Kegalle Plantations said its rubber production fell 12 percent to 3,534 metric tons in 2014 from the year before and that it accounts for about four percent of the island’s production.
The company’s chairman Sena Yaddehige said this year is expected to be a “challenging” year with forecasts that tea prices will further decline and rubber prices will continue to remain weak due to the “sluggish demand” in the world market.
“We are anticipating a surplus rubber stock with the reduced oil prices,” he has told shareholders in the company’s annual report.
Producers are under pressure owing to lower global demand for natural rubber accompanied by economic downturn and large stockpiles accumulated in major buying countries like China, Japan and Europe.

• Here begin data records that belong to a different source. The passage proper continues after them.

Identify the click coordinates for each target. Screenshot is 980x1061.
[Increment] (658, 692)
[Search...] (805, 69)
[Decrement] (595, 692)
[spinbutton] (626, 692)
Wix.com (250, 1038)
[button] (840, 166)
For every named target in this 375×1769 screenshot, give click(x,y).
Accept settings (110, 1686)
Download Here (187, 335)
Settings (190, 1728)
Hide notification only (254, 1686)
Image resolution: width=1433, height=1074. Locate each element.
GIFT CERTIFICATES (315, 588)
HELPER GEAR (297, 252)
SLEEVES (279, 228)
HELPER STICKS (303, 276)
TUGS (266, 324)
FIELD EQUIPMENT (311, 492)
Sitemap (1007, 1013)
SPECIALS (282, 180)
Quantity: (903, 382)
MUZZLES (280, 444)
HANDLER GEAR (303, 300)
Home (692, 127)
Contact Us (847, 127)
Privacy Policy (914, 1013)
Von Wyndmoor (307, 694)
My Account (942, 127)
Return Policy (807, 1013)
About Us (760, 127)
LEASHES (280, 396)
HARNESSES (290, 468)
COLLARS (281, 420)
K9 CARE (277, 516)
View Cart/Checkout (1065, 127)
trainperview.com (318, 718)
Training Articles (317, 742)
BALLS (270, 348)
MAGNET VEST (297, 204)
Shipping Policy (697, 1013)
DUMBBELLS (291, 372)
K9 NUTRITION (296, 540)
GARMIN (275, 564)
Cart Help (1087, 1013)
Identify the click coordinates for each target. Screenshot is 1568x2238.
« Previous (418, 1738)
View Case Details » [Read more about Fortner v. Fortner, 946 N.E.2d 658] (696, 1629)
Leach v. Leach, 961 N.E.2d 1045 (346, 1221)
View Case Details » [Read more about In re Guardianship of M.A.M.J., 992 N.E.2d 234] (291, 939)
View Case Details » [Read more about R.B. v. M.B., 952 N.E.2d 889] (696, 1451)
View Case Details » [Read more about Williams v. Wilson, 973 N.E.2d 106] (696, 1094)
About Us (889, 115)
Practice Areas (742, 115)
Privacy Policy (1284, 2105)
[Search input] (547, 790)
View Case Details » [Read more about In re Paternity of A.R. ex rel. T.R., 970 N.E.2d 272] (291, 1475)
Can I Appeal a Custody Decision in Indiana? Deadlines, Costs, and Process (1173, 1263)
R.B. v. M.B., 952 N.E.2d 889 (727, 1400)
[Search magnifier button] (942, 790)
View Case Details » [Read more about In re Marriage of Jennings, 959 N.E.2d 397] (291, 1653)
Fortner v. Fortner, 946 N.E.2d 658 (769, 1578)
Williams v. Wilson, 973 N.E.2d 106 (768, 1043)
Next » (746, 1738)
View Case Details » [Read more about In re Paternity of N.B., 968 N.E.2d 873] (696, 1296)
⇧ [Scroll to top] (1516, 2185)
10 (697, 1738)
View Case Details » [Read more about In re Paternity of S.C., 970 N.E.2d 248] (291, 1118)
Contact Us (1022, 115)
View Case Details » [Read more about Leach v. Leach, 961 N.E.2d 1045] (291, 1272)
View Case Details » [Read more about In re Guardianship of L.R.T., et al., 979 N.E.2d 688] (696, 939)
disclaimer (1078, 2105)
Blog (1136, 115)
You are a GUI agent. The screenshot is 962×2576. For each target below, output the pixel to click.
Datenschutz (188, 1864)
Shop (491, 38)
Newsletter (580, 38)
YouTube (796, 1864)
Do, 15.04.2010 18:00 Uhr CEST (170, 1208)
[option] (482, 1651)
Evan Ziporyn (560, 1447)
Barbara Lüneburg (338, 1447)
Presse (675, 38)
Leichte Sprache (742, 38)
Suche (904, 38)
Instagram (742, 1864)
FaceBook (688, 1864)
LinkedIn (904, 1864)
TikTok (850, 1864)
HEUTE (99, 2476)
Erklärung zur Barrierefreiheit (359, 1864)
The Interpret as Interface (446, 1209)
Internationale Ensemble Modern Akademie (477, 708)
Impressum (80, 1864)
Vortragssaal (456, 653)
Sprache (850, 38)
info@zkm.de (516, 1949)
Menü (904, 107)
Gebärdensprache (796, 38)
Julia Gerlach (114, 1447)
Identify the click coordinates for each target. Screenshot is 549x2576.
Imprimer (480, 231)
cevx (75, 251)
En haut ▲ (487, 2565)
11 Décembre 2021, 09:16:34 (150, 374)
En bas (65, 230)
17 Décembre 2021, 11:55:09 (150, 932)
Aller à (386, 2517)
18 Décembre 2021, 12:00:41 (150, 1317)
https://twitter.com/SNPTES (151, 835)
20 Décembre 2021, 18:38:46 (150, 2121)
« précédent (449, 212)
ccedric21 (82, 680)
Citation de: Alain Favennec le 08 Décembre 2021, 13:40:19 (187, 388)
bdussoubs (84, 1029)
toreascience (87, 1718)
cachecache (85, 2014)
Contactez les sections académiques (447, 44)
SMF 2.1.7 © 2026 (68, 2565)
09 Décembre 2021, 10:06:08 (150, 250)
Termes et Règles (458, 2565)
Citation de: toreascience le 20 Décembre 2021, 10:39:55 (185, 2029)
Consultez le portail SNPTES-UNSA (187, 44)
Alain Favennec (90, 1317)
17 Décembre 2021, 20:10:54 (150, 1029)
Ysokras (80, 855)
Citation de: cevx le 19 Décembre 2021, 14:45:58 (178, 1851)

Lower oil prices have also encouraged a shift to synthetic rubber use, Kegalle Plantations said.
“The declining trend in the global rubber market is expected to be continued to the next period due to large stockpiles accumulated in major buying countries although their expectations were to recover within 2015,” it said.
“Weakening crude oil prices prompted the demand for synthetic rubber placing further downward pressure on natural rubber prices.”